PROBLEM TO WORK ON
Search the listing below, and show each line that includes the word "agent".

SUPPLIED MATERIAL

┄┄┄┄┄┄

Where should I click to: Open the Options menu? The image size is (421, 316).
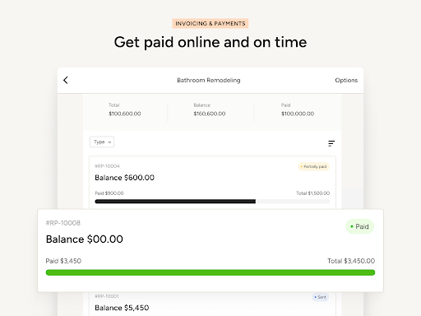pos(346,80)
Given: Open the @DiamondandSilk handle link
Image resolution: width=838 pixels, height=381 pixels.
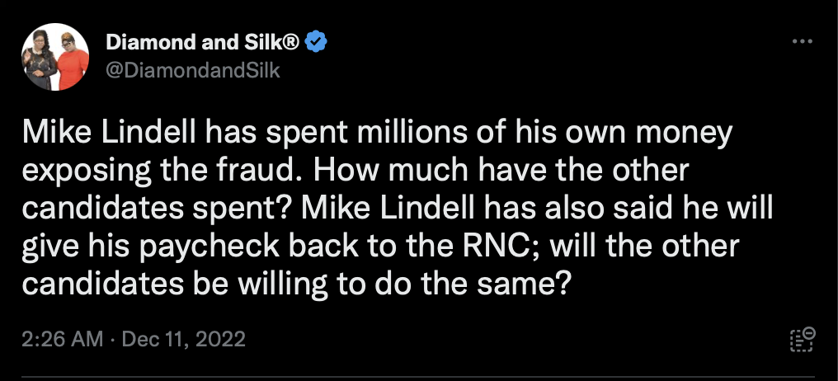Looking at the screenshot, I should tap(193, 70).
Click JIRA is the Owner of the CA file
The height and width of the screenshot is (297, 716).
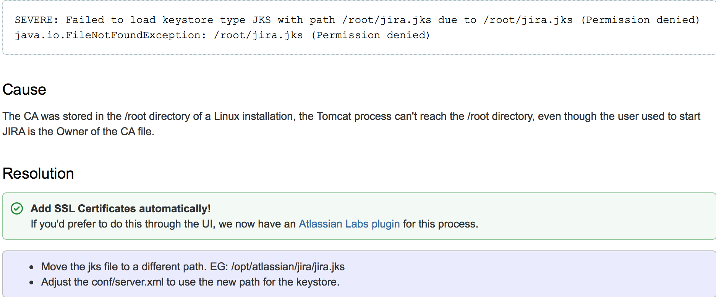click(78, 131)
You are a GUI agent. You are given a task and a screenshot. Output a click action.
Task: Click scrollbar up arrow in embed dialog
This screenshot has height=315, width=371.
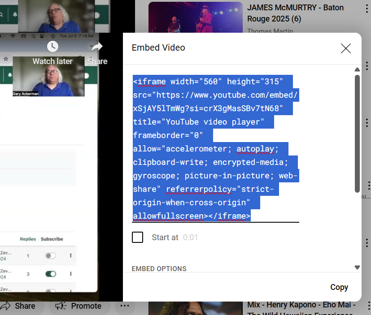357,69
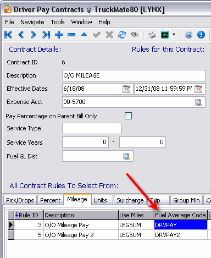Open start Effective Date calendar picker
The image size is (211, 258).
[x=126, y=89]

┄┄┄┄┄┄

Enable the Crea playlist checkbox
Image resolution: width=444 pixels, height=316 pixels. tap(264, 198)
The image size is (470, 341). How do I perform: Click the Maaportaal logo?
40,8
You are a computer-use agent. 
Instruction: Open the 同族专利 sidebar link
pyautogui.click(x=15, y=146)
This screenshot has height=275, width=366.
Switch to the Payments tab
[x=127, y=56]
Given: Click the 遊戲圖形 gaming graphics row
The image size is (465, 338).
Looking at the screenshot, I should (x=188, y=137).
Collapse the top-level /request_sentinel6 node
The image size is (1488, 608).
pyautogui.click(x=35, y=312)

┄┄┄┄┄┄

ANSWER BOX
You are a GUI agent. You are given a task and a screenshot. Output a click action.
You are a computer-use agent. 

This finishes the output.